3 Temmuz 2012 Salı

Mario Jardel Galatasaray'da / 3 Temmuz 2000

O zaman durumun farkına çok varamamıştık aslında, çünkü Galatasaray'ın ulaştığı seviye son derece üst düzeydeydi ve Mario Jardel transferi de bana o zamanlar nedense sıradan, rutin bir transfermiş gibi geliyordu. Değerine ve farkına sonraları vardım tabii.

Avrupa'da müthiş bir sükse yapmıştı aslında Jardel. Porto formasıyla altın ayakkabıya uzanması, tam bir gol makinesi olması, Porto ile Şampiyonlar Ligi'nde geldiği konum derken Falcao vari bir etkisi olmuştu aslında ama Mario Jardel de Falcao misali bir transfer gerçekleştirdi. 16 milyon dolar gibi bir bonservise Galatasaray'a imza attı, o zamanların en büyük bonservis bedeli de bu olmuştu, çok çılgın ve alışık olmadığımız bir rakamdı.

Hakan Şükür'ün yerine geliyor olması da ayrı bir beklenti unsuru tabii, Hakan Şükür'ün koyduğu çıta çok yüksekteydi ve Jardel'den bu çıtayı yakalamasını bekledik. Tabii Galatasaray'da ki forvet değişimi Hakan Şükür ve Jardel transferleriyle sınırlı olmadı, Arif Erdem'in de Sociedad'a transferi ve onun yerine yine çok yüksek bir bonservise gelen Serkan Aykut'u unutmayalım.

Ama Lucescu'nun sisteminde Jardel daha çok tek forvet gibi oynadı, ligin ikinci devresinde de Arif Erdem'in geri dönmesiyle Serkan Aykut pek fazla şans bulamadı. Ona ödenen bonservise bakarakta tarihin en kötü transferlerinden birisi olarak kayda geçti ama ona şans verildiği zamanlarda da kötü işler yaptı diyemem, çok iyi bir alternatif konumundaydı ama çok daha fazlası beklendi.

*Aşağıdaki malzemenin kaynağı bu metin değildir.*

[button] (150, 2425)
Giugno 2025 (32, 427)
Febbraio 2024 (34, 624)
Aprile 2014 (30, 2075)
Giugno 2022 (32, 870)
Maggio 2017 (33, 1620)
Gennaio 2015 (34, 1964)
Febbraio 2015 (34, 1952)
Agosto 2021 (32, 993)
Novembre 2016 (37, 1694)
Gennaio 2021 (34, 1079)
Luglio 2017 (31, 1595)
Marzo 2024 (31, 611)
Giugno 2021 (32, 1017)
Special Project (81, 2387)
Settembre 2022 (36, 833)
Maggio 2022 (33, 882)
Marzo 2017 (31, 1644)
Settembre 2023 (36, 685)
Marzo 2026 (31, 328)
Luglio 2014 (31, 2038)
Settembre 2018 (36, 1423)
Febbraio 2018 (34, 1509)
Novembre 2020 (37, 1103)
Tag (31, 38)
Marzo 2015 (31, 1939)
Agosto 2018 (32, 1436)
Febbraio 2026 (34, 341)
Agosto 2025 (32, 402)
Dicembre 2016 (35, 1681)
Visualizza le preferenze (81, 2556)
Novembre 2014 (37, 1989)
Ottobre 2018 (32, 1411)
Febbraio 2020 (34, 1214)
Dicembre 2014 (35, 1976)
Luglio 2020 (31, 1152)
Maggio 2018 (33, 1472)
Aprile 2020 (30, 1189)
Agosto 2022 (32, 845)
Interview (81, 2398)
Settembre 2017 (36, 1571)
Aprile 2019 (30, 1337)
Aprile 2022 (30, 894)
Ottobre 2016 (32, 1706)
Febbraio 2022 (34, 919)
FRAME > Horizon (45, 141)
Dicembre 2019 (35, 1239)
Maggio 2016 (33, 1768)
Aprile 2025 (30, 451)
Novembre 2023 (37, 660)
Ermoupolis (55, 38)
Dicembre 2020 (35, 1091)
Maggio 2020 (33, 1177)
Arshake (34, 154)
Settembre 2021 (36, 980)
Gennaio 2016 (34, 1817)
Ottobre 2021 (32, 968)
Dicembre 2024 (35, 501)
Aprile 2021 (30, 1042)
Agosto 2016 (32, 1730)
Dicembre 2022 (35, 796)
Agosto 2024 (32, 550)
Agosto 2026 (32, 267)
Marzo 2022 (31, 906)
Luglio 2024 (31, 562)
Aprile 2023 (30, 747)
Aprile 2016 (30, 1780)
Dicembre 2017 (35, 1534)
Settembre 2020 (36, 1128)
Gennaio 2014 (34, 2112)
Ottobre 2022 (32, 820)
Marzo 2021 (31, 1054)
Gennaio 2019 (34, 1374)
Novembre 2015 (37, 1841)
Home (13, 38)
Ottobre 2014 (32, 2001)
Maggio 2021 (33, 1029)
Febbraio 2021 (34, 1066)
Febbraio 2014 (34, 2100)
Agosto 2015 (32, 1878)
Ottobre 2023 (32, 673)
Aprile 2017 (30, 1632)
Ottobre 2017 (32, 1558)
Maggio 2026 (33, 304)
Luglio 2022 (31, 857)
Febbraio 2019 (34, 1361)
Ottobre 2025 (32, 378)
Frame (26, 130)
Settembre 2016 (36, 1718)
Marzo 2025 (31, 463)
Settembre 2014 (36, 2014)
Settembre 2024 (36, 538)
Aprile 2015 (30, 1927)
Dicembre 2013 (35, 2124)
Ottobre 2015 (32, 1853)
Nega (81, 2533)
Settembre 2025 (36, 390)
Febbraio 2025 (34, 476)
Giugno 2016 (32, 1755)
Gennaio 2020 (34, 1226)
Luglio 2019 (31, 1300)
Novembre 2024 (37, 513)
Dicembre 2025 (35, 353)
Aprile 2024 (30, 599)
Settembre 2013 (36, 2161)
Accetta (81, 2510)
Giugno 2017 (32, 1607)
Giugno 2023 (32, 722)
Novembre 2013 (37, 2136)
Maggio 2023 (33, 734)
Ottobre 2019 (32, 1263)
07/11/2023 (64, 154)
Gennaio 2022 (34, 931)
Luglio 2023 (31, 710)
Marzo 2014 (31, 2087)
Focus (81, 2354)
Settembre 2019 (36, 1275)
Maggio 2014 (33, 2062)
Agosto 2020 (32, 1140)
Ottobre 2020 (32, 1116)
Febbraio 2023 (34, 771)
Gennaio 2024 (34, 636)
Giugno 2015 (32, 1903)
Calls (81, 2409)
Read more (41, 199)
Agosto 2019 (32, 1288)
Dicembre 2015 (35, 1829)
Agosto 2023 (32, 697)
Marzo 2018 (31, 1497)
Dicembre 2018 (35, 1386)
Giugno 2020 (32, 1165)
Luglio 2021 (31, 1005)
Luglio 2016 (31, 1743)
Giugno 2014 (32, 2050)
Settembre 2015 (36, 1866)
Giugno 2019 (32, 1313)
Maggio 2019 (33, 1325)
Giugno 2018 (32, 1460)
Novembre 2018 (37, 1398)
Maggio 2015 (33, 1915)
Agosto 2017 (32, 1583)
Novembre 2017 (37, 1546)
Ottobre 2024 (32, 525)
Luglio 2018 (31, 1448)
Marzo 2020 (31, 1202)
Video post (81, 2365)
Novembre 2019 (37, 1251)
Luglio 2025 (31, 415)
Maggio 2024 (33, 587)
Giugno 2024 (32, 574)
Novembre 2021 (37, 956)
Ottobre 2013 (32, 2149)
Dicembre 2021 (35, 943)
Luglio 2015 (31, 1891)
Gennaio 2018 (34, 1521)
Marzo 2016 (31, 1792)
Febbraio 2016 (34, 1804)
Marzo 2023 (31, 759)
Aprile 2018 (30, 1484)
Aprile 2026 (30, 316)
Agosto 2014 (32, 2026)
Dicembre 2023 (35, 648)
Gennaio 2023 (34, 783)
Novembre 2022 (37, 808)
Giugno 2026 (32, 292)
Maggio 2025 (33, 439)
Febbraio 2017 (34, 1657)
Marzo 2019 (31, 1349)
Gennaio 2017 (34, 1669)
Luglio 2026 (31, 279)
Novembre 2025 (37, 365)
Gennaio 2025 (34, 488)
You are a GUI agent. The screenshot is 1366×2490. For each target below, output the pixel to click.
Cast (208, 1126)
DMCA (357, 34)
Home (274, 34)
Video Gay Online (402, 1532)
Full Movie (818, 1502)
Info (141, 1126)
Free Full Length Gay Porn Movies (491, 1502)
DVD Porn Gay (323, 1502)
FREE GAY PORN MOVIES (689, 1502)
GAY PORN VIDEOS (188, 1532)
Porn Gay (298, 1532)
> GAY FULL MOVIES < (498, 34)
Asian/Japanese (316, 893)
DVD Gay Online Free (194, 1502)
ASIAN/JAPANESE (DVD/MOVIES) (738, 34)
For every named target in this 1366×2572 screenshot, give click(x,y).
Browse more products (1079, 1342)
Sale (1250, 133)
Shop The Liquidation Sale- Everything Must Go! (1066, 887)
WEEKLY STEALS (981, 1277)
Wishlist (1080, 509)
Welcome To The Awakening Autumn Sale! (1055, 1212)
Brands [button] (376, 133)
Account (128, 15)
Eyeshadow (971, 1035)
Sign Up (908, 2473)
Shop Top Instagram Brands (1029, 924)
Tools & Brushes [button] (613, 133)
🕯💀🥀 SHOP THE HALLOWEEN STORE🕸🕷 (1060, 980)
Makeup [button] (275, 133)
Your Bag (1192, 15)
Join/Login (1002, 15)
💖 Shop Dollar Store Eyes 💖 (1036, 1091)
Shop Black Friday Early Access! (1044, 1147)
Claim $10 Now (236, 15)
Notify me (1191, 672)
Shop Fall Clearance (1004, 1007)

Jardel'e dönersek, efsane bir sezon yaşadı aslında, bunu atlamayalım. Ama biz bunun da çok sonraları farkına vardık. O sezon Şampiyonlar Ligi'nde çeyrek final oynayan, Süper Kupa'yı kazanan Galatasaray'ın en önemli parçalarından biri oldu. Aynı zamanda özellikle ligin ilk yarısında 17 maçta 17 gol gibi bir istatistiği de vardı ama ligin ikinci devresinde yaşadığı sakatlığın da etkisiyle bir düşüş yaşadı, aynı performansı gösteremedi aslında ama genel itibariyle baktığımızda yaşadığı müthiş bir sezon, attığı su gibi goller var.

Klişeler döner ülkemizde bilirsiniz, en iyisi bile eleştirilir. Alex De Souza mesela, onu eleştiren çok koşmuyor diye eleştirir ama boş koşmadığını, koşu anlamında takımın en verimlisi olduğunu görmezden gelirler. Jardel'e de çok koşmuyor dendi, mücadele etmiyor dendi. Oysa bir forvetten öncelikle ne beklersiniz, gol atmasını, o da atıyordu. Bastonla oynasa, tekelerlekli sandalyeyle dahi oynasa oynasın, adam atıyor sonuçta. Elmander vari bir tarzda futbolcu olsa golden öte çok farklı şeyler beklersiniz ama Jardel gol demekti, gol de atıyordu ama gözden düşürüldü.

Bir sonraki sezon başında Jardel'i satmak için 40 takla attı Galatasaray, Porto'ya dönmesi bir ara gündemdeydi, başka takımlar konuşuldu ama Sporting'e bir miktar para {yanlış hatırlamıyorsam 5 milyon dolar gibi} artı Mbo Mapeza, Spehear, Horvath karşılığında transfer oldu. Hatta Almanya'da oynanan özel bir maç vardır, Roma maçı. Sırf Jardel'e piyasa yapmak adına bu maçın düzenlendiği bile söylenir.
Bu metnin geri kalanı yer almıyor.